I learned journalism by doing, with some useful assistance in the classroom. Almost all of my important lessons about journalism came while practicing it, and almost all of my creative learning happened that way, too. There is nothing wrong with injecting some entrepreneurial life into the teaching and doing of journalism. There is something very wrong with claiming that the teaching hospital model would be harmful for students without actually verifying that claim.

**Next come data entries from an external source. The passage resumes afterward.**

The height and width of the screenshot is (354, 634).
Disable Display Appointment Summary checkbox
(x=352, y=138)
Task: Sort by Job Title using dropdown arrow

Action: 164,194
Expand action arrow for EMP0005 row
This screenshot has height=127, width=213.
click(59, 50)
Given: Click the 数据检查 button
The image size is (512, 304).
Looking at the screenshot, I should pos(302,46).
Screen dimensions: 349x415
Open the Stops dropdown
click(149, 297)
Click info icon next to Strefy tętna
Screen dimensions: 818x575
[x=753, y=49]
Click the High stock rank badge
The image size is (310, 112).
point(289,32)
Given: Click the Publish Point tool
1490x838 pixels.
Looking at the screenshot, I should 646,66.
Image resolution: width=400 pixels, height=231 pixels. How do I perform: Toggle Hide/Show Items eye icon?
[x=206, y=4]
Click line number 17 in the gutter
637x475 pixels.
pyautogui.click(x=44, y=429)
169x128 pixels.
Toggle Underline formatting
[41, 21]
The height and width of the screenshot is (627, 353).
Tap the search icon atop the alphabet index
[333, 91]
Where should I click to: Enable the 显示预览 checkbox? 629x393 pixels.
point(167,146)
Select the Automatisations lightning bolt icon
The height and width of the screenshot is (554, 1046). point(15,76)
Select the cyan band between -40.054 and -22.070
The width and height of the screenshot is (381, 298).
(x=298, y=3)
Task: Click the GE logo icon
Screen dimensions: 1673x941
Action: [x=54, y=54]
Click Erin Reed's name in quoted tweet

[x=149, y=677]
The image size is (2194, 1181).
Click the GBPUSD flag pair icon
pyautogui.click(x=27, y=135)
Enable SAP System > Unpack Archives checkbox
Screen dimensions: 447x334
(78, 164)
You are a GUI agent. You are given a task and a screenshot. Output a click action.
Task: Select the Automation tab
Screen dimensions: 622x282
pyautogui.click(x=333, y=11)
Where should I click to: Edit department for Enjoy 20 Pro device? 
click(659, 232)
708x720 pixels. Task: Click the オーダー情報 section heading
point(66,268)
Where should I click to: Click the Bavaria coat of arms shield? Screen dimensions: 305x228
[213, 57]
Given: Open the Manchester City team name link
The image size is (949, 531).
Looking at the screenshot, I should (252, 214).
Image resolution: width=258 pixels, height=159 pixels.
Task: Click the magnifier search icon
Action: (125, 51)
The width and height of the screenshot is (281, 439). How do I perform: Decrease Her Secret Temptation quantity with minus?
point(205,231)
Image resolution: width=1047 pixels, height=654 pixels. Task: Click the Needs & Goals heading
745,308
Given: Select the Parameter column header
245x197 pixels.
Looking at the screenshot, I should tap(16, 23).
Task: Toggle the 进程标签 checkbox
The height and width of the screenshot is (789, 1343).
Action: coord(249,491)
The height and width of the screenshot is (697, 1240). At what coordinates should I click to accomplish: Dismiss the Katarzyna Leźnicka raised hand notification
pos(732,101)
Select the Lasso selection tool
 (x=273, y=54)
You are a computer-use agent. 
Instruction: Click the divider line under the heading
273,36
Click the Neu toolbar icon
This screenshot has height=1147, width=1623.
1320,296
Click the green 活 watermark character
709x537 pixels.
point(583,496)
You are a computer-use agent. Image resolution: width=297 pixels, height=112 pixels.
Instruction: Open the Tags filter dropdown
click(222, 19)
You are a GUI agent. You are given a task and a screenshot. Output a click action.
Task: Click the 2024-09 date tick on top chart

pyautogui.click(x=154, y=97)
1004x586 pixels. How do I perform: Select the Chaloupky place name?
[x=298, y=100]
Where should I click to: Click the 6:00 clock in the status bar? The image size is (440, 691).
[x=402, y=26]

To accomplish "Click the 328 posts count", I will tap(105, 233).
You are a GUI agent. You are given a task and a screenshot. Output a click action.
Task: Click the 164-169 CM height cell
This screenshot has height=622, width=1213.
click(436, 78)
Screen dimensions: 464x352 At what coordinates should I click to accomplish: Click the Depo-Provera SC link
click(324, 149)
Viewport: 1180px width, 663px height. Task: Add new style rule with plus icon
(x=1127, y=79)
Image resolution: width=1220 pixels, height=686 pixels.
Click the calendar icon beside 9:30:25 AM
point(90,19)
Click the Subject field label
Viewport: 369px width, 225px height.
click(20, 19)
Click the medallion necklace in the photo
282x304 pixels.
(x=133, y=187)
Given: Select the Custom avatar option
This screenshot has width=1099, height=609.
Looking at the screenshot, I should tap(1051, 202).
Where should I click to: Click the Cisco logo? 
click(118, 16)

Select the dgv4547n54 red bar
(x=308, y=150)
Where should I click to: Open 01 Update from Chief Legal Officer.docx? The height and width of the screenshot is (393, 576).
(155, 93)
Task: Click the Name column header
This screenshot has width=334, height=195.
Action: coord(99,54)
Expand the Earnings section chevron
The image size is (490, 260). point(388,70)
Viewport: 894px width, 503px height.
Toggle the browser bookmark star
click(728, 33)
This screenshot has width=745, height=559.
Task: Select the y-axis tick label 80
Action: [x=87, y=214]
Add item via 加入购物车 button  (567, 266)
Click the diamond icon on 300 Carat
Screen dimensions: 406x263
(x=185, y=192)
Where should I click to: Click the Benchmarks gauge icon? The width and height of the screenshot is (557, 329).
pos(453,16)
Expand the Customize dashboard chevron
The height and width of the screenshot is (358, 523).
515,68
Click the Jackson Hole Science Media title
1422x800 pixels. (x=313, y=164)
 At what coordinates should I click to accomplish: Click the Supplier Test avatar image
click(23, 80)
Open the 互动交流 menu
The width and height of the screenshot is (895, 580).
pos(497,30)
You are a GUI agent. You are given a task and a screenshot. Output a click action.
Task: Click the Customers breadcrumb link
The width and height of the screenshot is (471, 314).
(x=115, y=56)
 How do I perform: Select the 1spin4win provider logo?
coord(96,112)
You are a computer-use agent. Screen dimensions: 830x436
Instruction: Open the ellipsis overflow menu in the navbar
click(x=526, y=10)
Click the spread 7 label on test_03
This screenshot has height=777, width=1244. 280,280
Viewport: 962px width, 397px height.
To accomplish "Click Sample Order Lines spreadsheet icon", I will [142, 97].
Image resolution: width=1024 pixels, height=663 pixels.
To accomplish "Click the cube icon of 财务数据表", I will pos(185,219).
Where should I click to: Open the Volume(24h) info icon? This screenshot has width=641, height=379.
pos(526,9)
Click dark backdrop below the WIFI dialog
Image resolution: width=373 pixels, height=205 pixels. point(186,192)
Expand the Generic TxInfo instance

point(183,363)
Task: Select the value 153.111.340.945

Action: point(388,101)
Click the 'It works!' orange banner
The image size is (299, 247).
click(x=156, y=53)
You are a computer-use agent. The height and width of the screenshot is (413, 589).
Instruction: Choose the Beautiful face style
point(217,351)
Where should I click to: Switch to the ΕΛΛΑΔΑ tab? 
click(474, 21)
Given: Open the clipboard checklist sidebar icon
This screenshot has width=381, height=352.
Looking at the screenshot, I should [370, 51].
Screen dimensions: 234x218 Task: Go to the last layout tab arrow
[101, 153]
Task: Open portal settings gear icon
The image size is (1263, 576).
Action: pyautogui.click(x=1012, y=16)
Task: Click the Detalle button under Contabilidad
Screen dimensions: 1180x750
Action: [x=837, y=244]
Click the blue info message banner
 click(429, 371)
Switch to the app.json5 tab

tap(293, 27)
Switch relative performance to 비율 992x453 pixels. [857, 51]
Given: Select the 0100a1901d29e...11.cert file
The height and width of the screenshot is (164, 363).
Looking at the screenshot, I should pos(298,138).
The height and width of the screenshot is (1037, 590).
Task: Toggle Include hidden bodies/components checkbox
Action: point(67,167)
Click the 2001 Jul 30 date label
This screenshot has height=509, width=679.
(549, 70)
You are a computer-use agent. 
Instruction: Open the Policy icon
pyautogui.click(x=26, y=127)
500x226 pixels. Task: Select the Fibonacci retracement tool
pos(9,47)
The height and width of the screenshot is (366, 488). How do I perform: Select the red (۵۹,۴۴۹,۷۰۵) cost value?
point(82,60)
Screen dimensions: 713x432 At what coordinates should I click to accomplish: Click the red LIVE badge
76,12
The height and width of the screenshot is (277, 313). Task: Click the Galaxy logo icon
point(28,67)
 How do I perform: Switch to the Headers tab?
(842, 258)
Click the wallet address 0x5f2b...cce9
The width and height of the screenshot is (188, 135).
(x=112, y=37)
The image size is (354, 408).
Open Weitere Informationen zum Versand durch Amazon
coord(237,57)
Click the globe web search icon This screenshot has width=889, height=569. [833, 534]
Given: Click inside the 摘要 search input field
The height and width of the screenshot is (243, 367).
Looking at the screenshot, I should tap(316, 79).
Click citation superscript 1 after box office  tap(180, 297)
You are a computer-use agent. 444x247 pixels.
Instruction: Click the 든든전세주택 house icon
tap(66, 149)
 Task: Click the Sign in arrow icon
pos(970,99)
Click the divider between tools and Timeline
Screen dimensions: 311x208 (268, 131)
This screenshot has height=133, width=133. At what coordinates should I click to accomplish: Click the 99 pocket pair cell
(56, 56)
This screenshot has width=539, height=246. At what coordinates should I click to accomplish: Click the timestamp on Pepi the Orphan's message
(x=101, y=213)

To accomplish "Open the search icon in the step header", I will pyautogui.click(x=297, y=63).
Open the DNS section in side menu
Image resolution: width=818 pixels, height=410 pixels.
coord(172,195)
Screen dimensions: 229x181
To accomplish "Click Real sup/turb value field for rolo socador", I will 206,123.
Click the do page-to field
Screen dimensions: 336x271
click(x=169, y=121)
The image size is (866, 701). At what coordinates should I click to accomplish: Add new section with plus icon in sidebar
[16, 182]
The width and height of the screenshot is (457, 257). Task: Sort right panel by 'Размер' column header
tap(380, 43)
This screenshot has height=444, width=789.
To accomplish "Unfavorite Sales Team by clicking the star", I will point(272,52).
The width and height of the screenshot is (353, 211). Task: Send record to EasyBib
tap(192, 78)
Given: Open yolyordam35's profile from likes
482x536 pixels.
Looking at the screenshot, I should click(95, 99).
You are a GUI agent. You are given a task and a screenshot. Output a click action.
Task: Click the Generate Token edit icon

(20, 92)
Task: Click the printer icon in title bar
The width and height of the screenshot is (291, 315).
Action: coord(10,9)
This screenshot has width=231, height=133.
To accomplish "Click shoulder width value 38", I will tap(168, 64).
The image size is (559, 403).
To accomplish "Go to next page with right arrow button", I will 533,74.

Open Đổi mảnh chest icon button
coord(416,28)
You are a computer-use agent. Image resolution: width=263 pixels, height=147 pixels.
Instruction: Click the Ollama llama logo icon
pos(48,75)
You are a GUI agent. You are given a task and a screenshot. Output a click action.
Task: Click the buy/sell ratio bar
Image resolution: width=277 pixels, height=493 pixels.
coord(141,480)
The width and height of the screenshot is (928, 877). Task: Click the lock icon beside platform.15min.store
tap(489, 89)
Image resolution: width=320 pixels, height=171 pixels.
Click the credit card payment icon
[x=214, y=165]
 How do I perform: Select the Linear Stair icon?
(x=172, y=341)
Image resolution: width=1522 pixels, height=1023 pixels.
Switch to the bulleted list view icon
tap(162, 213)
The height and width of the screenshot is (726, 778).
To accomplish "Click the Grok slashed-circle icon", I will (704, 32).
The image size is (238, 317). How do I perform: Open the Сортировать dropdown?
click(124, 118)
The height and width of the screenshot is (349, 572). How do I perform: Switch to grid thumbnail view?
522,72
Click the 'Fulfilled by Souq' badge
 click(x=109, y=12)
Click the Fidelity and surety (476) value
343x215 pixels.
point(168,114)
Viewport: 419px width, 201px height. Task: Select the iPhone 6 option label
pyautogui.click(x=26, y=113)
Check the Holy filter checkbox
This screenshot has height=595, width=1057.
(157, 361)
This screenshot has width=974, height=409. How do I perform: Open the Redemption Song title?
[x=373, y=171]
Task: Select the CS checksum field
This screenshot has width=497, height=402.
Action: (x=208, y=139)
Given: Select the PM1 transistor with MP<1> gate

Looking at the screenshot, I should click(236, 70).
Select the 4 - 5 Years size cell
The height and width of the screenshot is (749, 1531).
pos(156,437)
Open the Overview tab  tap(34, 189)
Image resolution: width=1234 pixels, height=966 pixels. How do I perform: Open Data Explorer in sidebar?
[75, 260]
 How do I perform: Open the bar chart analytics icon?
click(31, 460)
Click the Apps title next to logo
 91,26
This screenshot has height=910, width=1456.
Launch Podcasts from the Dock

This paper sets up the teaching hospital model as a straw man standing in the way of a more flexible, creative and successful model of journalism education, and proceeds to cut that straw man down in order to make the other model look better. The authors write that they wish to “build on this conversation” surrounding the future of journalism education, but instead the reader is treated to a lesson in how to win an argument by stacking the deck.
Mensing, to her credit, seems to pull back a bit from the aggressive critique of the paper in her comment on Nieman Lab, writing that “I guess the next logical step is to stop arguing and actually study what j-schools are doing so we learn what really is most effective for teaching.” Wait, you and Ryfe wrote the paper before studying what j-schools are actually doing? That’s not scholarship; it reads more like a hatchet job.